While Nefertiti has enchanted across the millennia, in the moment we seem to be enchanted with “outsiders” in our political process. On the Republican side, the frontrunners are Donald Trump, Ben Carson and Carly Fiorina, none of whom have held political office.

Bernie Sanders is beginning to clip at the heels of Hillary Clinton. In the last fund raising period Sanders raised $24 million to Hillary’s $28 million. Complicating Hillary’s situation is the specter that Biden will throw his hat in the ring. Her camp is suddenly taking the possibility seriously and is working to outflank him.

Recent polls indicate he would be the most popular candidate of either the Democrats or Republicans.

Speaking of specters, my friend Joshua Warren, has released a photo that was shot during the renovation of the White House under President Truman, which shows a figure that cannot be explained.

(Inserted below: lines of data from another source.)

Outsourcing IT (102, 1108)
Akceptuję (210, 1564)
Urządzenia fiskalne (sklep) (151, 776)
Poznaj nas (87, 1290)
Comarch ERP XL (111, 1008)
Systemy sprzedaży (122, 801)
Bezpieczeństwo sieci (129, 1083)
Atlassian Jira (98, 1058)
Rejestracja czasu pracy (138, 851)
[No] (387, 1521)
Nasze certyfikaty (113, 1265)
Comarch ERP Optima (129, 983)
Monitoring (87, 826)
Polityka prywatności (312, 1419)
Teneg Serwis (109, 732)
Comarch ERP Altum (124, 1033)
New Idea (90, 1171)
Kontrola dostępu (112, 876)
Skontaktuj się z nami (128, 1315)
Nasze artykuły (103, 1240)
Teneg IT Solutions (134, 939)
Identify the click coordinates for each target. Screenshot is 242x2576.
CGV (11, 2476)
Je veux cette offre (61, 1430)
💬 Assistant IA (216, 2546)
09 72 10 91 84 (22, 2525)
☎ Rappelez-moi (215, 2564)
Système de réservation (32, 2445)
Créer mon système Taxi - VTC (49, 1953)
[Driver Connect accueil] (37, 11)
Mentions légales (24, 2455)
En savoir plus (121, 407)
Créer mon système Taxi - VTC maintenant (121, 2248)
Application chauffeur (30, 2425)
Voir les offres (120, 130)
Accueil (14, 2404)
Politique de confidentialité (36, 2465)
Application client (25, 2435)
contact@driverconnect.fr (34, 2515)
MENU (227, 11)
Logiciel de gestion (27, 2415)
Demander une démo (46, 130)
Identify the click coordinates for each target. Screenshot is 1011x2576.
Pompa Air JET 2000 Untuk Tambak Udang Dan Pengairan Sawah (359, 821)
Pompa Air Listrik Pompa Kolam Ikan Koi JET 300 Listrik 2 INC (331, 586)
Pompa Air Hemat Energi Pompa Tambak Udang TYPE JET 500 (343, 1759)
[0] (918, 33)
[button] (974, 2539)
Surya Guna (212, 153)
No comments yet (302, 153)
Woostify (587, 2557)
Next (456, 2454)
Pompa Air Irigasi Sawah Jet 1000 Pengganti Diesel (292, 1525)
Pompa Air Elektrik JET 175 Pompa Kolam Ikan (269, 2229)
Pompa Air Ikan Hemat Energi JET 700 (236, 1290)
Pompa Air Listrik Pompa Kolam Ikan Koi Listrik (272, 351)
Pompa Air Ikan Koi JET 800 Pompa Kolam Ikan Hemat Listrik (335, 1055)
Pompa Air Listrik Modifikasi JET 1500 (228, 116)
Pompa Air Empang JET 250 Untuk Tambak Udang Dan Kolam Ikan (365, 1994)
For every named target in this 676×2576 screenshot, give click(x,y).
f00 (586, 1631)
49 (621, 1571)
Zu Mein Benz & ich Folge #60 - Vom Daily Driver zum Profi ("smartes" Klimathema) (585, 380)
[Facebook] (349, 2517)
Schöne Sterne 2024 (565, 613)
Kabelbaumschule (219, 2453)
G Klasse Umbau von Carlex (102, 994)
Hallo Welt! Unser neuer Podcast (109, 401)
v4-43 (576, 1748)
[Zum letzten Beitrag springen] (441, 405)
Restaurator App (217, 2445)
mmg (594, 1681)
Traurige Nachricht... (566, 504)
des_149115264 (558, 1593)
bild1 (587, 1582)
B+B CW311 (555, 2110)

He is sure that it is the ghost of Abraham Lincoln. You can find out more, here: http://freecharm.com/WhiteHouseGhostPhoto.html

We are soon arriving in Baltimore, my ultimate destination today. Tomorrow evening we will be celebrating my Australian “brother’s” birthday at his favorite restaurant in Baltimore, where he now lives. Streaks of rain have begun to touch the windows of the train; all around me the early morning travelers seem to be largely napping, catching a few winks before arriving in DC.

The day is grey but I’m not in a grey mood. I hope you’re not either.